Peak horse did happen.

Actually the issue is not "AI" replacing working-class humans who become totally unemployed but the *cost* of human workers vs. the cost of "AI" workers. As to this the typical wage in much of the world is $500-$5,000 per year and I doubt that "AI" can compete with that. My guess is that the office workers displaced by "AI" in London may well be able to find work at £1-£2 per hour.

Blissex's avatar

«The big question is why would that matter to *investors* if their needs are fully satisfied.
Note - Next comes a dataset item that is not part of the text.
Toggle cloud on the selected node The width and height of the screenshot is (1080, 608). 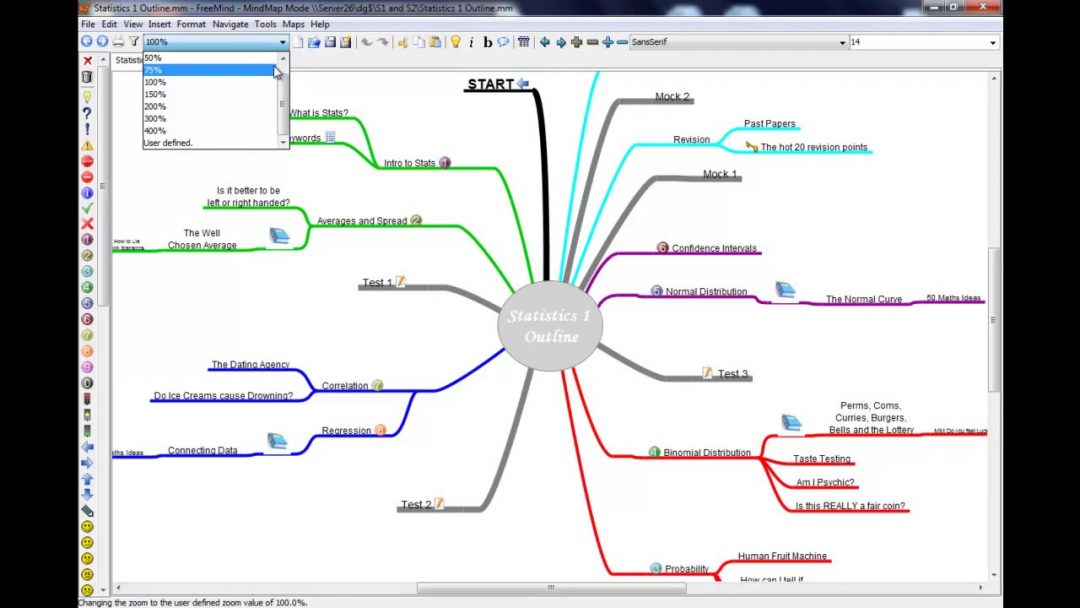tap(503, 42)
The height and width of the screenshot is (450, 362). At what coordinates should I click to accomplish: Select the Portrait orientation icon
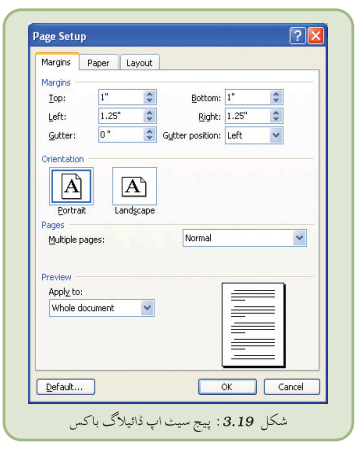(x=71, y=186)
Why would they invest if employing 70% of the population plus "AI" still makes enough stuff to live fabulously?»

Consider the past where the main capital goods were not oil and machinery but farmland and livestock: if an investor called "the Earl" owned enough farmland and livestock to live fabulously by employing just 50% of the population of an area, why ever would they invest to employ the remaining 50%? This is not a theoretical point, consider what happened in Ireland in the late 1840s. Like in many similar episodes equilibrium was reached in a few years and unemployment disappeared indeed (by reducing the supply of labour...).

Kenny Fraser's avatar

Absolutely excellent. AI will not replace people. This is not how the world works. Think about change and leverage not substitution. This post summarises the basics 100x better than I ever could.

Edwin Roorda's avatar

Can you expand on thie following?

"...real resources have to be diverted to investment rather than consumption, and this doesn’t happen when there’s no clear path to selling the output."

I agree with the point, but how do the massive investments get repaid at the reliable multi year 10%+ Net Profit levels these organizations and their backers expect as their due?

I've had a finance career, including a stint in private equity.

These investors are the "smart money" folks supposedly. How is ROI achieved beyond vague hand waving?